TASK OBJECTIVE: Swap "unselected shape" for "selected shape" in the data from the line with "This screenshot has width=399, height=211." up to and including the line with "(1226, 519).", and give those lines again with nothing else changed.

RAW DATA:
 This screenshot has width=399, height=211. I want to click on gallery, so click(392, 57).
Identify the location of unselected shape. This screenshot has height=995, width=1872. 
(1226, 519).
---
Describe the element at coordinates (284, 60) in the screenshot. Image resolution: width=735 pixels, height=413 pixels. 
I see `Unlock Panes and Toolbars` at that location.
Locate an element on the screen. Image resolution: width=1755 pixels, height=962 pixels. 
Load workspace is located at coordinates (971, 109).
--
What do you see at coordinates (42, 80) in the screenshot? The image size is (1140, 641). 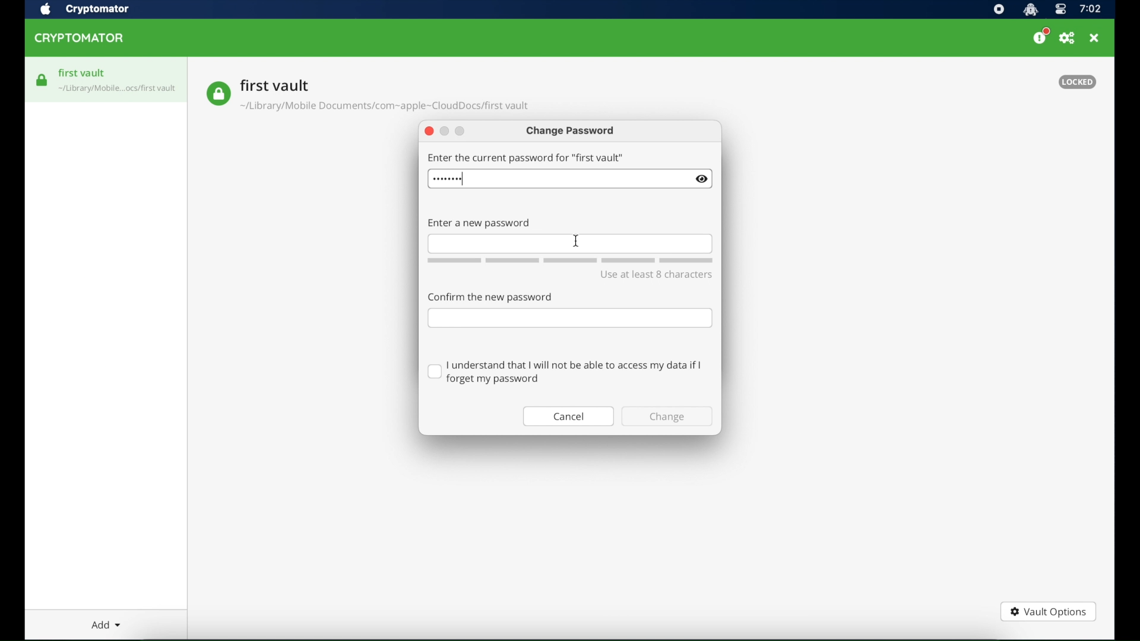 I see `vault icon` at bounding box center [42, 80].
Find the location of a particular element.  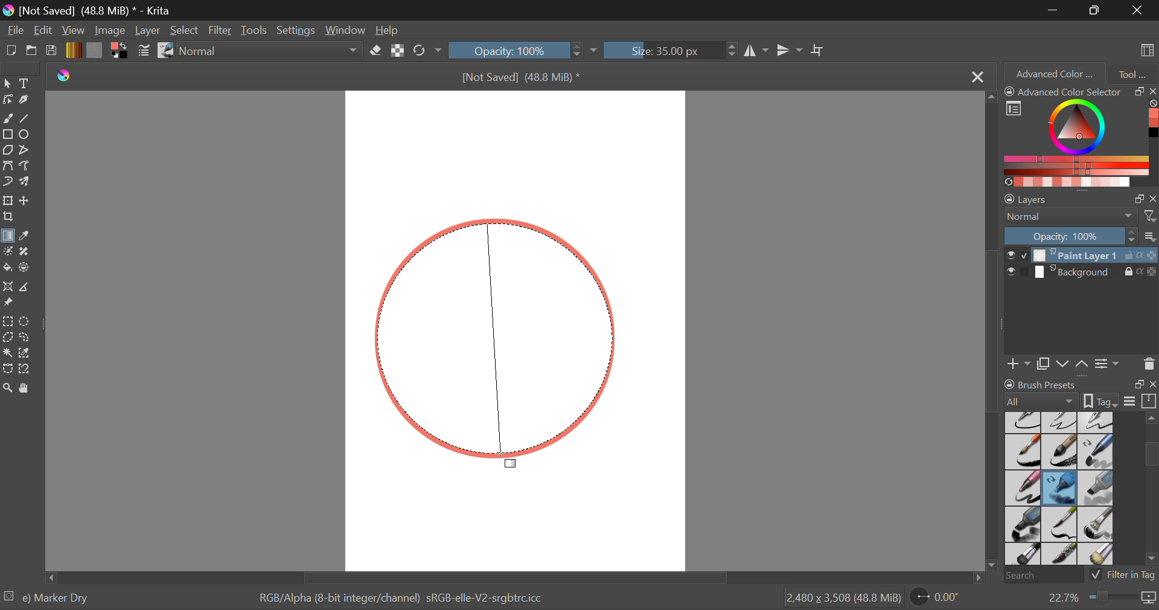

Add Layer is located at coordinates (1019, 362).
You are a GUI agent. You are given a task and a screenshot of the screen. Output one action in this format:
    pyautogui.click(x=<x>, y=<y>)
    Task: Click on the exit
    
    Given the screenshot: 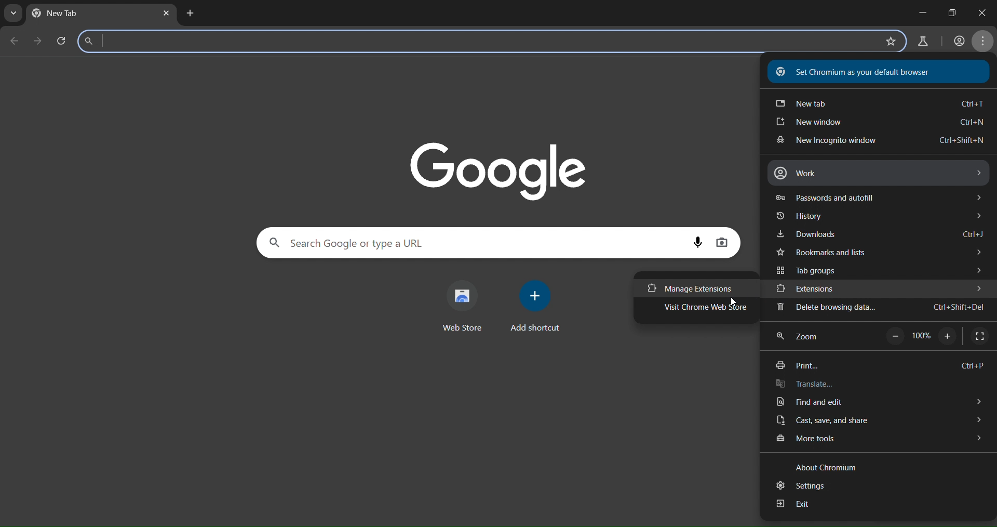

FULL OUTPUT:
 This screenshot has width=399, height=211. I want to click on gallery, so click(392, 57).
Identify the location of selected shape. This screenshot has height=995, width=1872. 
(1226, 519).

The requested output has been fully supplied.